> **COSA FARAI**
Trascrivi senza alcuna modifica tutto ciò che va dalla riga contenente "At what coordinates should I click to accomplish: Open" fino alla fine dei dati, entrambe le estremità incluse. Lascia fuori le immagini dalla risposta.

> **DATI DI PARTENZA**
■ ■ ■ ■
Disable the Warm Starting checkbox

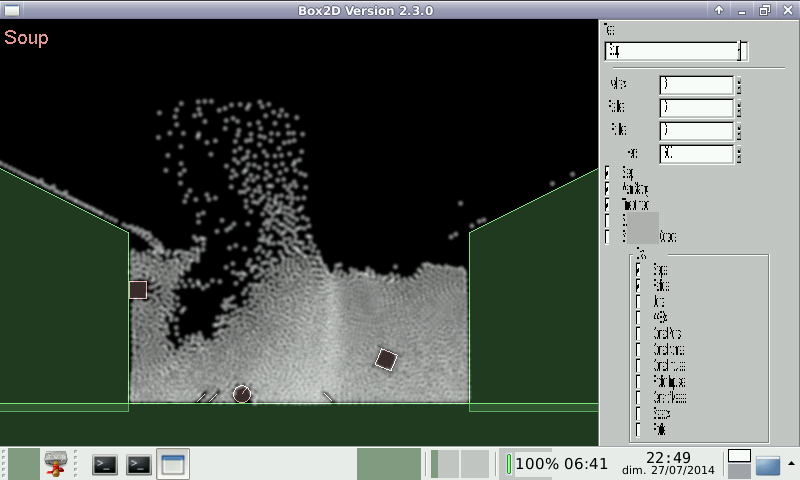pyautogui.click(x=608, y=189)
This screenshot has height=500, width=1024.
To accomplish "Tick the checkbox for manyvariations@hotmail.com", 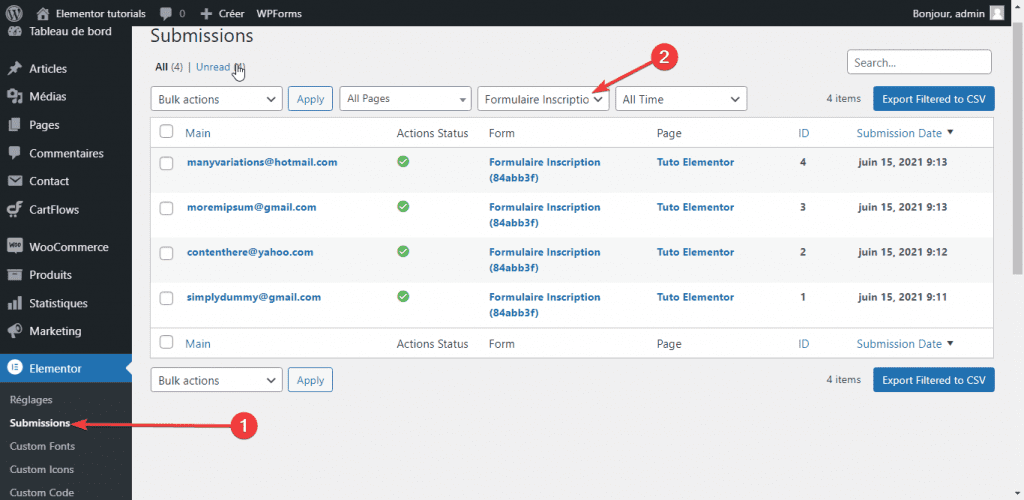I will point(167,162).
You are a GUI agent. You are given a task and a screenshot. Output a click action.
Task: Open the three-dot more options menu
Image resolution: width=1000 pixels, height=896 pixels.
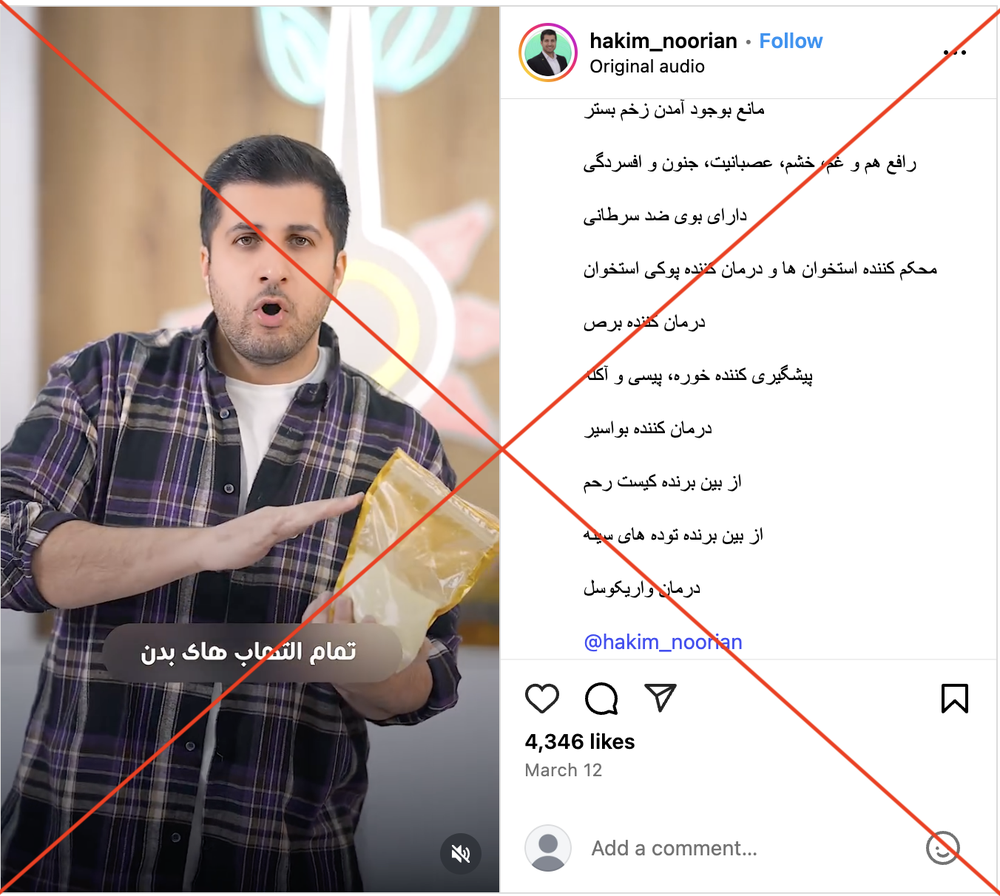pyautogui.click(x=954, y=52)
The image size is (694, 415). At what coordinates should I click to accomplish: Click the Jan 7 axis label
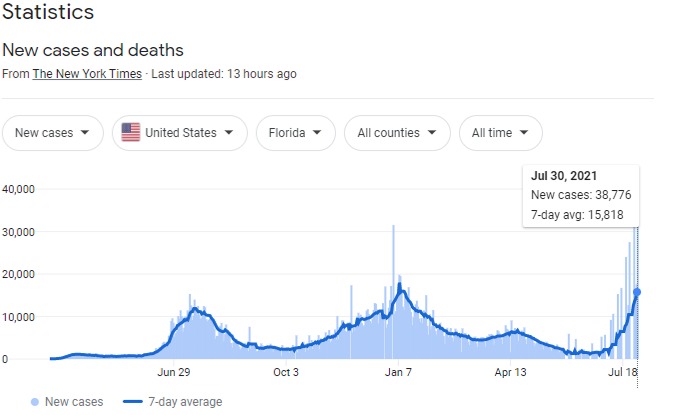click(398, 373)
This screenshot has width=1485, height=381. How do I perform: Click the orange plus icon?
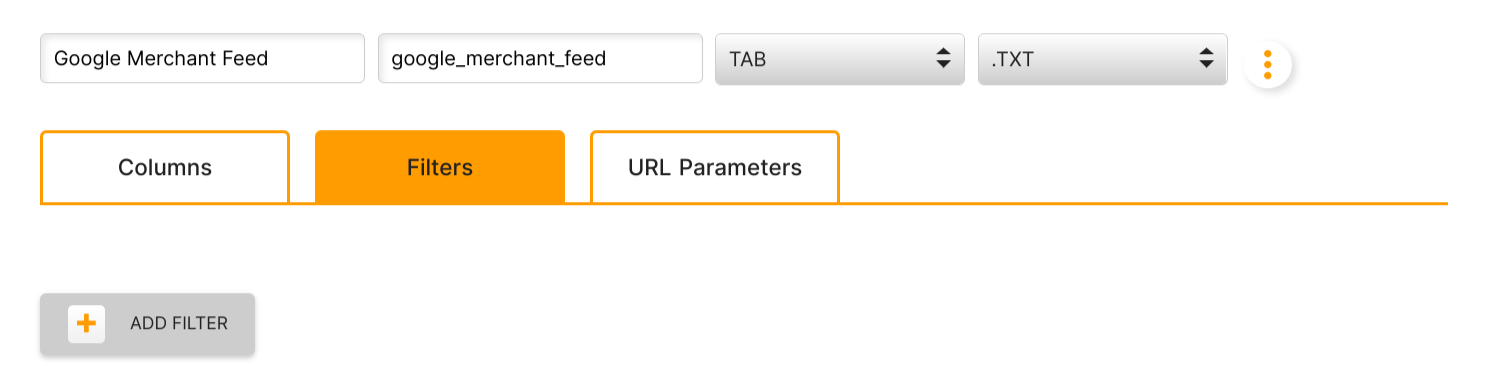(x=87, y=324)
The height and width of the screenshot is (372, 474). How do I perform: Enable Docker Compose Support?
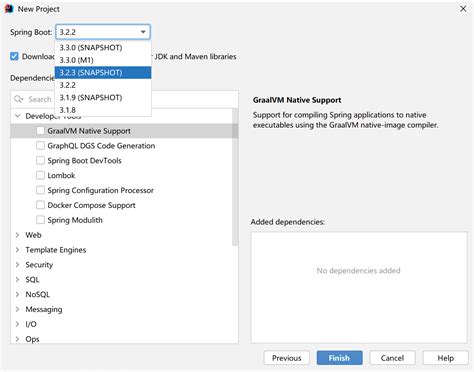pos(40,205)
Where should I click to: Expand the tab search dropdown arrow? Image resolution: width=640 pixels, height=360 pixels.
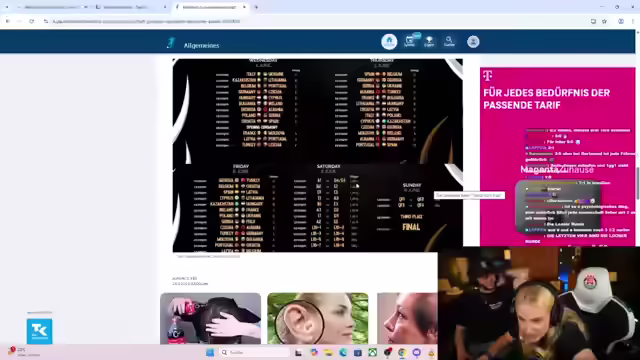coord(7,7)
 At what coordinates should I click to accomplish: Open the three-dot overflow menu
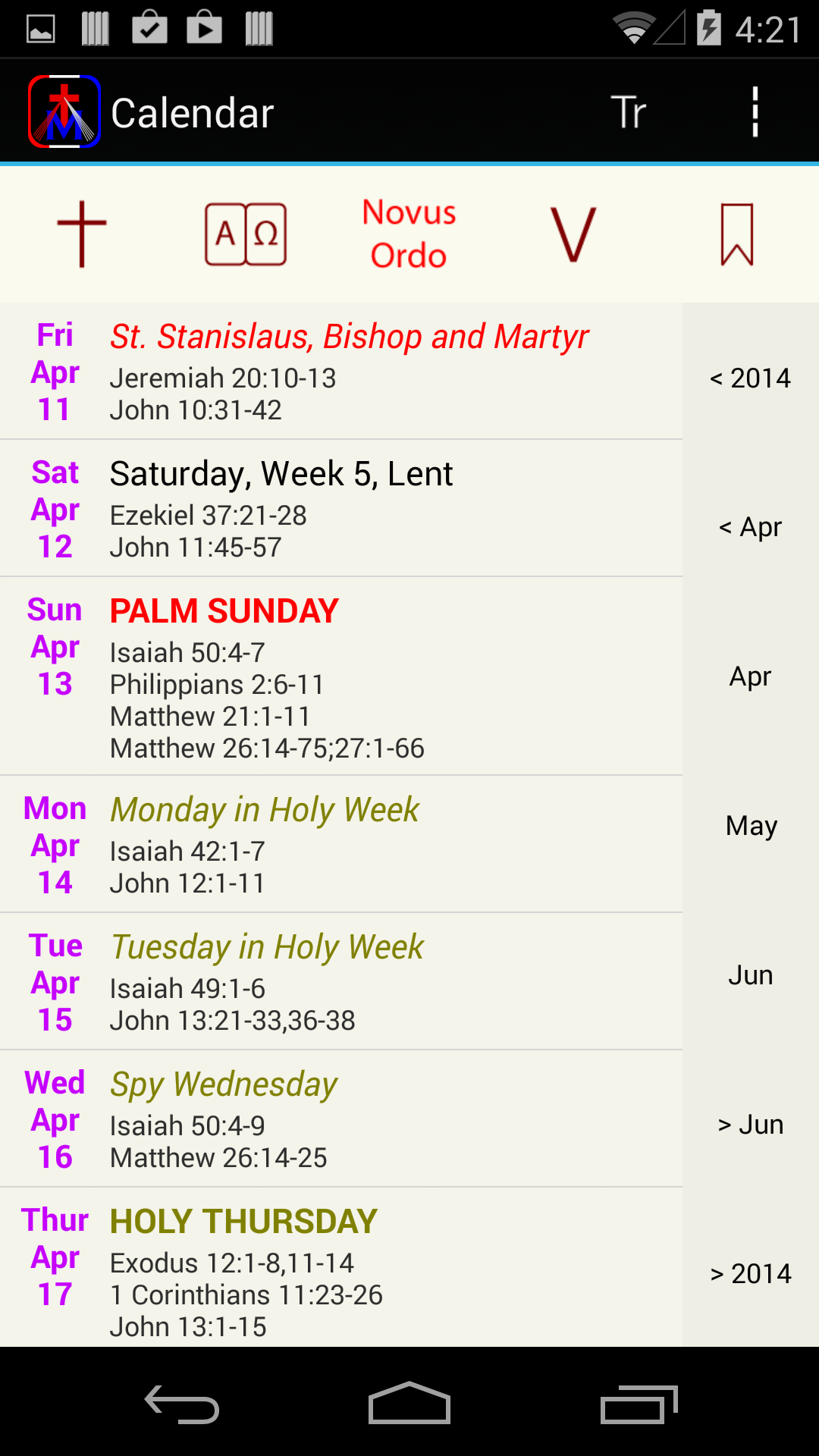pos(755,112)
■ ■ ■ ■
> **SOLUZIONE QUI SOTTO**
 At what coordinates should I click to accomplish: Open the three-dot overflow menu
pos(755,112)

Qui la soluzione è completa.